(Extracted material begins)

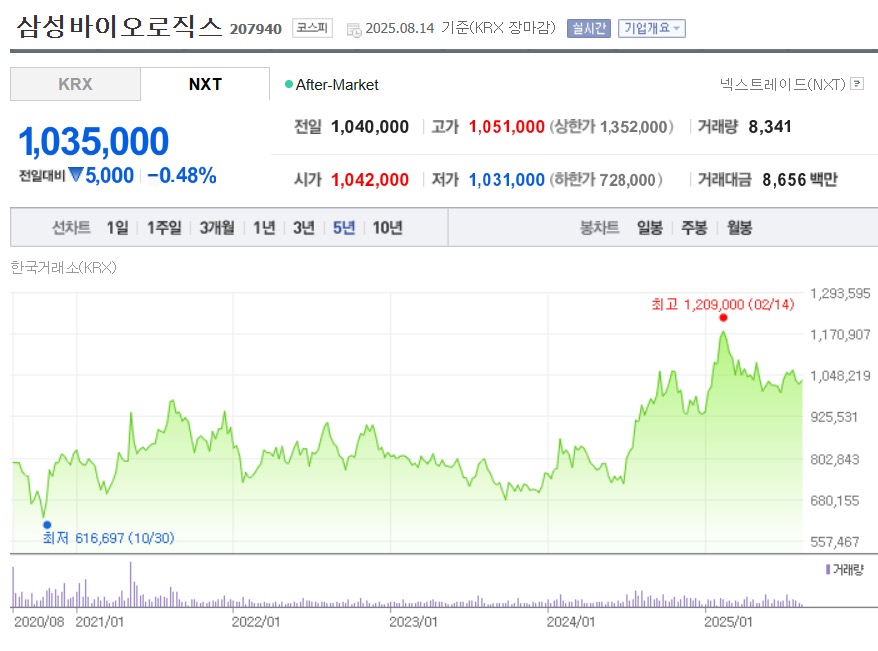Choose the 10년 chart period
The width and height of the screenshot is (878, 651).
[x=387, y=228]
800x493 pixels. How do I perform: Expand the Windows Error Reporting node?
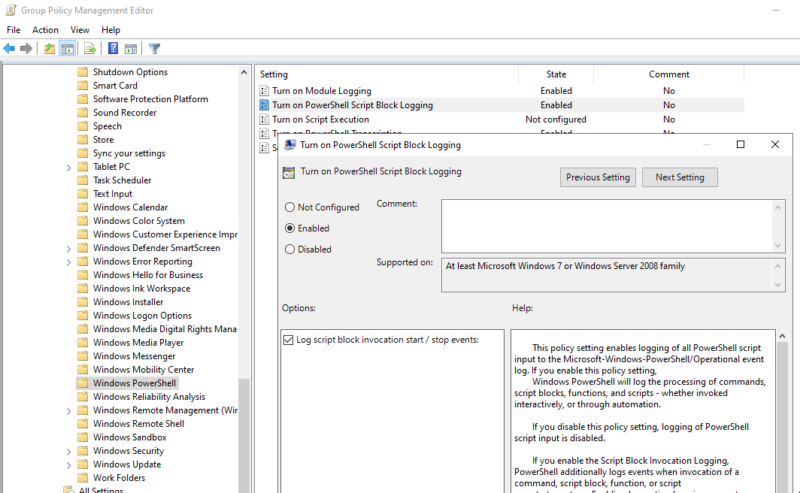pyautogui.click(x=69, y=262)
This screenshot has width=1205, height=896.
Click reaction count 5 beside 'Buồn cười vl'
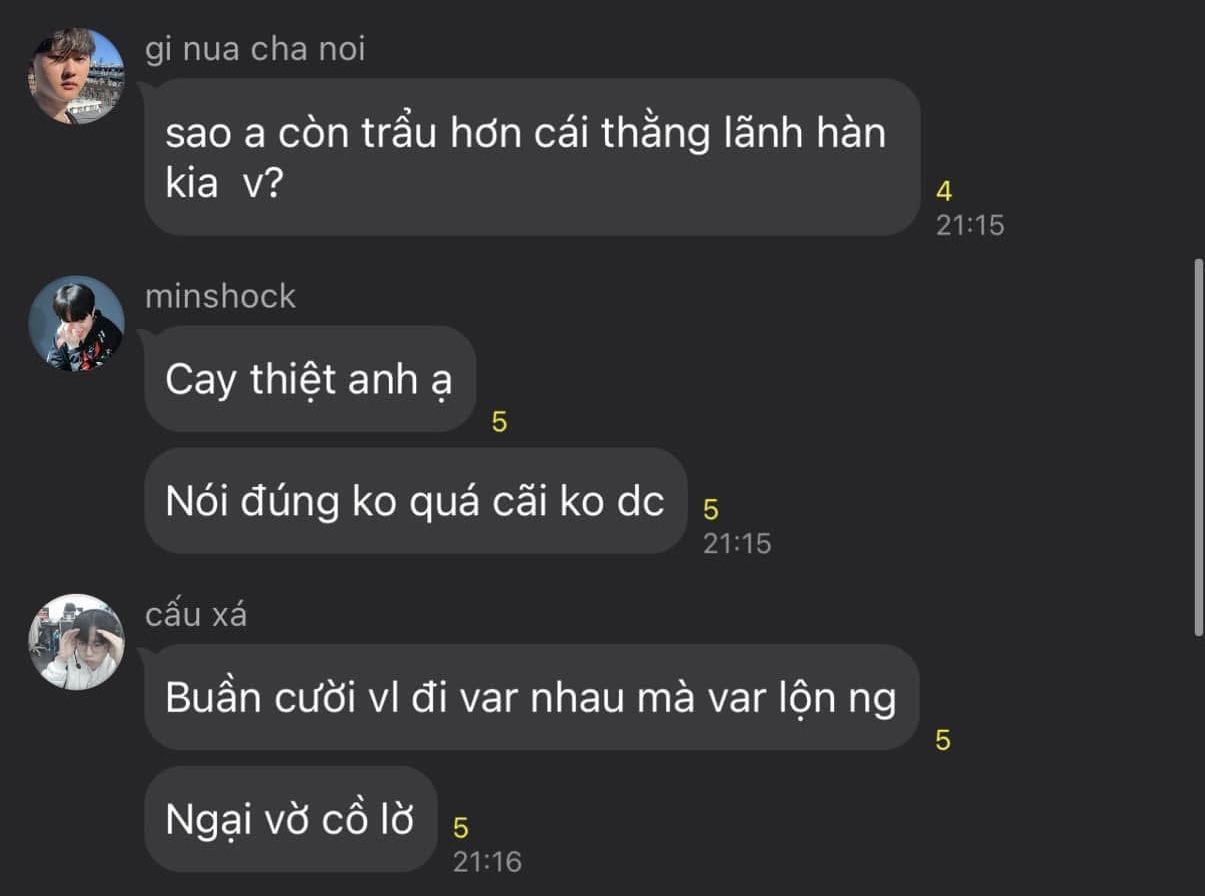click(943, 741)
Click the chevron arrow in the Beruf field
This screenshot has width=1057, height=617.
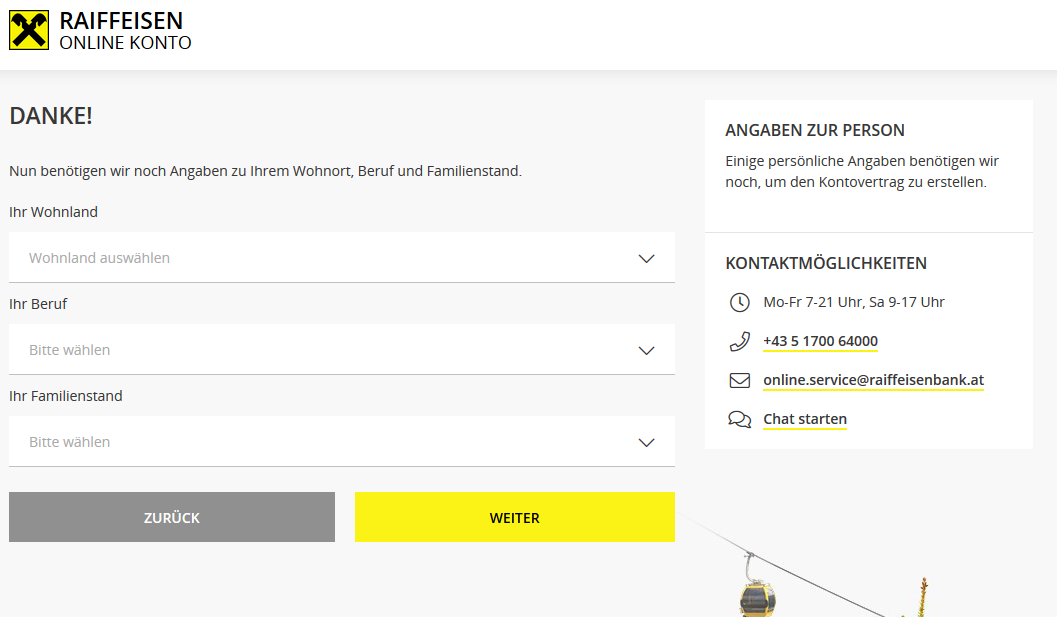pyautogui.click(x=646, y=350)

(Extracted material ends)

What you need to do
For this exercise, reproduce the data above exactly from the line containing "Click the chevron arrow in the Beruf field" through its final line, both ends included, with no pictures in the copy.

Exercise response
Click the chevron arrow in the Beruf field
This screenshot has width=1057, height=617.
pyautogui.click(x=646, y=350)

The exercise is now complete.